It’s new and cool. Check out those white tiles with black designs opposite the counter. Ease yourself into those comfortable low-backed chairs and, if someone to the side talks to you, just swing round a few degrees and go face to face. But most of all, Goldie is all about the fish.
The clue of course is in the name. Most natives and many visitors will know that the big fish that forever swims at the top of the tower in Shandon has forever been nick-named Goldie. And the city loves its fish both in sentiment and in tasty reality. And Goldies makes that reality even more flavoursome.
|Prawn cocktail crisps|
The restaurant takes the ‘whole catch’ from the Ballycotton small day boats (so they take whatever is caught on the day, regardless of the quantity and species) ensuring a daily changing menu featuring the freshest produce available. They also buy in the English Market.
Goldie operates a ‘gill to tail approach’, using as much of the fish as possible. So you’ll see some surprises on the menu, not just the species on offer but also the parts. Anyone for crunchy fish spines?
We were prepared to be surprised when we visited the other day. Front of house is very friendly and on the ball here. There’s an immediate welcome, help with the menu if need be and a chat or two over the evening. We were in early and it filled up quickly enough. Another upstairs room is being readied even as the confident new restaurant takes its first accomplished steps.
The window, more or less facing the “parent” Market Lane, shows the words Fish and Ale under the main title. And the beers come from the Elbow Lane Micro Brewery, also across the street. Brewers Russell and Davide have specially formulated the ales to suit food and, as customers of Market Lane and Elbow Lane itself will tell you, they have been very successful in that regard.

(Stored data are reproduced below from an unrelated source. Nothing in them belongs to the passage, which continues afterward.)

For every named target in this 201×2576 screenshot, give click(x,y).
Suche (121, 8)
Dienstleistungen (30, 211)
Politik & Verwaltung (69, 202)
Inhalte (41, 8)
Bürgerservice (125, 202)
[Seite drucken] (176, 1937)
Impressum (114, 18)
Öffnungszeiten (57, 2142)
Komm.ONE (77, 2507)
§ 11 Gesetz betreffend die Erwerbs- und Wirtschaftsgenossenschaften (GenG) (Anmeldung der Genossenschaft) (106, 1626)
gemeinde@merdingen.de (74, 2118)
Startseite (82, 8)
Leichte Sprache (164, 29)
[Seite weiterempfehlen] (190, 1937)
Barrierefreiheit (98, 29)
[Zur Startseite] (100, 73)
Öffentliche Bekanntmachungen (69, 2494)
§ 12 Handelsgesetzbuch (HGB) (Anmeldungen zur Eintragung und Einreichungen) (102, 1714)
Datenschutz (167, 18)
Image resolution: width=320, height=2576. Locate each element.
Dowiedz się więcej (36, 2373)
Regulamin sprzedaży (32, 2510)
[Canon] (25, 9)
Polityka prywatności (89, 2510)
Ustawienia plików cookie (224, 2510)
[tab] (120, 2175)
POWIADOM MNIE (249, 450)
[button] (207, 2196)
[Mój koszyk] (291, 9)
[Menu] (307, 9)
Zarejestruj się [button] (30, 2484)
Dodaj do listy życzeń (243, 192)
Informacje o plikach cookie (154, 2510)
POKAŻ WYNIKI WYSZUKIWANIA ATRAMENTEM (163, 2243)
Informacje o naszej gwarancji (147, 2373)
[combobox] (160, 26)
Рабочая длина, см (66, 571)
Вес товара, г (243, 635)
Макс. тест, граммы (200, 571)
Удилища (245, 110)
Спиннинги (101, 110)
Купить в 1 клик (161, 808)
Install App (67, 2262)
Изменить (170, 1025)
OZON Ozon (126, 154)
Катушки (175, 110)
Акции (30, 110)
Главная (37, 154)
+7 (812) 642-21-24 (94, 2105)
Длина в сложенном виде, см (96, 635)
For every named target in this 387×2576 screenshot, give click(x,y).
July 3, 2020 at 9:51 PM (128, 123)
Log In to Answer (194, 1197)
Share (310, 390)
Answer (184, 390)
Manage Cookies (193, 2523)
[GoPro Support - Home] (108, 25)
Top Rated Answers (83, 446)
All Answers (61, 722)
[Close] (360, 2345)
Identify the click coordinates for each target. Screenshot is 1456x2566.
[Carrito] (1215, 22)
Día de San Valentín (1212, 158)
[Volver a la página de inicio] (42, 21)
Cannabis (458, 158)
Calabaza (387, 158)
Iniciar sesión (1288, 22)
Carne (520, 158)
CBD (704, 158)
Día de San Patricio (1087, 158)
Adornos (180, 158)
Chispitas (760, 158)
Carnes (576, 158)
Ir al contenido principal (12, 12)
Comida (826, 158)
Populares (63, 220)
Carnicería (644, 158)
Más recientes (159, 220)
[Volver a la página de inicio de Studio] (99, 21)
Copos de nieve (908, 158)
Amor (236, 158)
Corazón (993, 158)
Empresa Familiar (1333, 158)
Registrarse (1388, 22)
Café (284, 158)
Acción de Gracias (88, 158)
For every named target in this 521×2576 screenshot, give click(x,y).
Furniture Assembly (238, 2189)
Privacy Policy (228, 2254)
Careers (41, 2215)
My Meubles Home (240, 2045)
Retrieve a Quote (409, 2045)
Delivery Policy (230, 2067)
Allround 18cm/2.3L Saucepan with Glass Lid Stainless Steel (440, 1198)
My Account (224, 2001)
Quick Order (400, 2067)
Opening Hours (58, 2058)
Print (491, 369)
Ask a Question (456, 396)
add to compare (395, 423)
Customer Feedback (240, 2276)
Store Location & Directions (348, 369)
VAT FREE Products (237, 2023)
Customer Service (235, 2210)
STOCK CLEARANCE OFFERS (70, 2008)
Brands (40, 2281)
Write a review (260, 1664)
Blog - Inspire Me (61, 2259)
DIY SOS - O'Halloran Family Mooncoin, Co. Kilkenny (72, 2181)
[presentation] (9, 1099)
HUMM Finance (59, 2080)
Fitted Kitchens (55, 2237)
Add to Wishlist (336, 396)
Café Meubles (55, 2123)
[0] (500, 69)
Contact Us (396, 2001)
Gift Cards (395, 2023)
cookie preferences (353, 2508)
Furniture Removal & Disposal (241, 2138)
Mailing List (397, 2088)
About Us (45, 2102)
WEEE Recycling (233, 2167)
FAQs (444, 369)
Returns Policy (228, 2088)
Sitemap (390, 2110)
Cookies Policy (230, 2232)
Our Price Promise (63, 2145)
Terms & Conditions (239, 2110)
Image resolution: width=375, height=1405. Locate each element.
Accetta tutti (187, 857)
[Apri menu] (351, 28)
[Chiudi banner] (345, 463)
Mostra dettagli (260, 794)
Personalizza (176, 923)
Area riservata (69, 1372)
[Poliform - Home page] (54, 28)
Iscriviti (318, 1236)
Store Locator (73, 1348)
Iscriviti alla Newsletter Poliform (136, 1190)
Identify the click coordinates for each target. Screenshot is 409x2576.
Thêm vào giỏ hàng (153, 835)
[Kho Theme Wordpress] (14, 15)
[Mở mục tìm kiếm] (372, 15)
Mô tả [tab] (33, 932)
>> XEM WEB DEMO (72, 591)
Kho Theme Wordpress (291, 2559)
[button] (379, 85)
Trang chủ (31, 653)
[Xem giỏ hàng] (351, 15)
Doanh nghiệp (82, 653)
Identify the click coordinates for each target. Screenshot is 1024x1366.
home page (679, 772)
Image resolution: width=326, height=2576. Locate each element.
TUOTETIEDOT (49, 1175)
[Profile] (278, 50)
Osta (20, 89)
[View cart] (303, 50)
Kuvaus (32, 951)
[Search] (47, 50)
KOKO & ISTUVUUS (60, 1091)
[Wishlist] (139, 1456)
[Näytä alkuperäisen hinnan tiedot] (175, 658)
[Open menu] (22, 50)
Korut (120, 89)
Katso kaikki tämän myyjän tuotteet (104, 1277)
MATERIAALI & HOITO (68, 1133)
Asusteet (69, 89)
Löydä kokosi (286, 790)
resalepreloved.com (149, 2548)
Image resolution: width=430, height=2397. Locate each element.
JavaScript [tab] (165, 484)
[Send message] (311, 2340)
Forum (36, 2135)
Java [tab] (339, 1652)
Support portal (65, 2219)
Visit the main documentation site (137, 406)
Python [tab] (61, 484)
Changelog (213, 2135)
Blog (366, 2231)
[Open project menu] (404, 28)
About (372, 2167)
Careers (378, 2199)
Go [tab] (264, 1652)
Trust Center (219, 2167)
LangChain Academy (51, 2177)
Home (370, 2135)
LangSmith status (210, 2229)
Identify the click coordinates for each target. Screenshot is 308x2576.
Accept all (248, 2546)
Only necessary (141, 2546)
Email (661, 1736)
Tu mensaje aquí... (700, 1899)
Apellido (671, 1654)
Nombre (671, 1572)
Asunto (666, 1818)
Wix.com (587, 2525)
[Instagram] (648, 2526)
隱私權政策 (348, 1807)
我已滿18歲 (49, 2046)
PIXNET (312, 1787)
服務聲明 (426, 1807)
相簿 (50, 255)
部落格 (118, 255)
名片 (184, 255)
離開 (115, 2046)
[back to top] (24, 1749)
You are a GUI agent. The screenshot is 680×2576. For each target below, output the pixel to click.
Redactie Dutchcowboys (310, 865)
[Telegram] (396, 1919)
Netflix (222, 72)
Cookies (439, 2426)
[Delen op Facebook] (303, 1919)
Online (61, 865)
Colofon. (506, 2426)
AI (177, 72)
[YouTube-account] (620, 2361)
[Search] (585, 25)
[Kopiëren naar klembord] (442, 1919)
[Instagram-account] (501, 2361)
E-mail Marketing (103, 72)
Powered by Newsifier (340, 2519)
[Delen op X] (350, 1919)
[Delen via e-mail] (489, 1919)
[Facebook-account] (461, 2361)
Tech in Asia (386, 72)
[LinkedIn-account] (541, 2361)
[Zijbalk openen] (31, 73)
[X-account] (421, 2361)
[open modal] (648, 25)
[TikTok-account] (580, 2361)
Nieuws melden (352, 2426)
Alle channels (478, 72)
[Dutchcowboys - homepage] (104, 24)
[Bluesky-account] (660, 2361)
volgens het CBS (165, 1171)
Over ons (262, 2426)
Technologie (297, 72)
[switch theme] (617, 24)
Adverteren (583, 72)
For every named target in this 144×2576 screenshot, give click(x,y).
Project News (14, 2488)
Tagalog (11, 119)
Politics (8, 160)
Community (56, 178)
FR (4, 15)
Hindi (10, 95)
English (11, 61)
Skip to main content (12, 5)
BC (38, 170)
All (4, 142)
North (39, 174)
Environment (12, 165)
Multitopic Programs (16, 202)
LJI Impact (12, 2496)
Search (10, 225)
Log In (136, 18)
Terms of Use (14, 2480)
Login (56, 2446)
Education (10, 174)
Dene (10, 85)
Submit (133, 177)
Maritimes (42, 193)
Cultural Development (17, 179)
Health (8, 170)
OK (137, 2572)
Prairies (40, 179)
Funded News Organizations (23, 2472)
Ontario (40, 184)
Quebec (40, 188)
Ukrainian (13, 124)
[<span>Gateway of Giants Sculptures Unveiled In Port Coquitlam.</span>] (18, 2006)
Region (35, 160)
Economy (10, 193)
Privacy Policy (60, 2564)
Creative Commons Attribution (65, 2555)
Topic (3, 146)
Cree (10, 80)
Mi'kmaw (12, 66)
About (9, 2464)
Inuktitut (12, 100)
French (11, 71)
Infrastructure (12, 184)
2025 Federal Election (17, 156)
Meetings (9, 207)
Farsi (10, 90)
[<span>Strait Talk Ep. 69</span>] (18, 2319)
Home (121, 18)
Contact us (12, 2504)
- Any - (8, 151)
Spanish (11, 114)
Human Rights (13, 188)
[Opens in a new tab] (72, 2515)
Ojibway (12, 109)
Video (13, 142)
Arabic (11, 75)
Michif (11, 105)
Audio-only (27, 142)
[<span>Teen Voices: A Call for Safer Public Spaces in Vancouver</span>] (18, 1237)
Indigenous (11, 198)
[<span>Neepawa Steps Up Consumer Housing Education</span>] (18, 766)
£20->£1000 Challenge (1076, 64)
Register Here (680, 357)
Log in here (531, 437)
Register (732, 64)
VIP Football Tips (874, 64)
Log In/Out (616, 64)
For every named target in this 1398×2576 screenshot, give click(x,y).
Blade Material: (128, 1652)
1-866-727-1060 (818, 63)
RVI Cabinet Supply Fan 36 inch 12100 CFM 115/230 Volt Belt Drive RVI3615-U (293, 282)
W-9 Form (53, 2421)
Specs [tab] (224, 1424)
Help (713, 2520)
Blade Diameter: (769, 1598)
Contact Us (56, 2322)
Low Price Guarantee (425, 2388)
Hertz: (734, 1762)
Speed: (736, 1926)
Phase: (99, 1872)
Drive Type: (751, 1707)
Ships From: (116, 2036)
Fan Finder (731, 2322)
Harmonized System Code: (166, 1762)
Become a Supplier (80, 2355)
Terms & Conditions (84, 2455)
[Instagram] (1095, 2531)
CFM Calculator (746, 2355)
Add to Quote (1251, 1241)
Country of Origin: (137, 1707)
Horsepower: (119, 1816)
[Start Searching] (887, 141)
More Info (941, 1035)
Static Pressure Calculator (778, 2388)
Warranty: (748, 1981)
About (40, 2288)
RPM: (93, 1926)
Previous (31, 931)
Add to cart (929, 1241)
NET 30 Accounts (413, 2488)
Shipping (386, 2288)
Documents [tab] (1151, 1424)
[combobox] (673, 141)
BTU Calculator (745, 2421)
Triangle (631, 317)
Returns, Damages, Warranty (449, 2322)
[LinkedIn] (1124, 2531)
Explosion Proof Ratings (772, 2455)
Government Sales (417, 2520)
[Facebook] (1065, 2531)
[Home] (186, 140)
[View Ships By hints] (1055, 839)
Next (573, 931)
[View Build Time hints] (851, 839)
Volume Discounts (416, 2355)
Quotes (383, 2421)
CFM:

I enjoyed a pint of the Jawbone Pale Ale with my fish. It is on draught as are the others: Angel Stout, Elbow Lager and Wisdom Ale, all named after Cork lanes.
The menu is divided into four sections. Inexpensive options come under Snacks. Next step is Small Plates, followed by Mains, and Desserts (no fish but they do use sea salt!). A quartet of sides available also including Sea Salt Shoestring Chips, Crushed baby potatoes (with scallion and seaweed), Roast Cauliflower (with hazelnut brown butter), and Sea Vegetable kimchi salad (with squid).
There were five snacks on the Friday we called and we enjoyed the Golden Crumpet and seaweed butter and enjoyed, even more, the Prawn cocktail crisps with cultured cream and seaweed, each priced at €2.50.
Harty’s Oyster feature on the small plates but our choices were the Salt Fish brandade, seaweed cracker and pickled celery, a very tasty combination indeed (7.5). The similarly priced Seared devilled sardines with pickled celeriac were superb, so good I thought briefly (it was raining outside) I was back in the old town of Albufeira enjoying a plateful in the hot sun with a glass of wine. By the way, they have a wine list with most of the whites very well suited to the fish.
The superb mains were yet to come. I’m a sucker for Gurnard but rarely come across it when eating out. The Pan fried Gurnard here (21.50), with bok choi and lasooni butter, is a delight. Simply delicious, especially with the sauce.
And the chicken butter sauce with the Pan Fried Lemon Sole (22.50) was also a winner. There was a decent chunk of swede (how often do you come across that veg in restaurants?) on the plate as well. We could have had sides but resisted the temptation as we were determined to go through all three courses.
As it turned out, the strategy worked very well indeed. We completed the three and felt good for the fourth! Just a short list of sweets but two were enough for us. The Pom ‘O apple port Panna Cotta with caramelised apple and crumble and the Achill Island Sea Salt and caramel pudding with hazelnut biscotti were each that bit different to the usual dessert and a lovely finalé to a superb fish dinner.
Goldie is the result of an exciting collaboration between Aishling Moore (25), former head chef of Elbow Lane, and Stephen Kehoe, (39) executive chef of the Market Lane Group.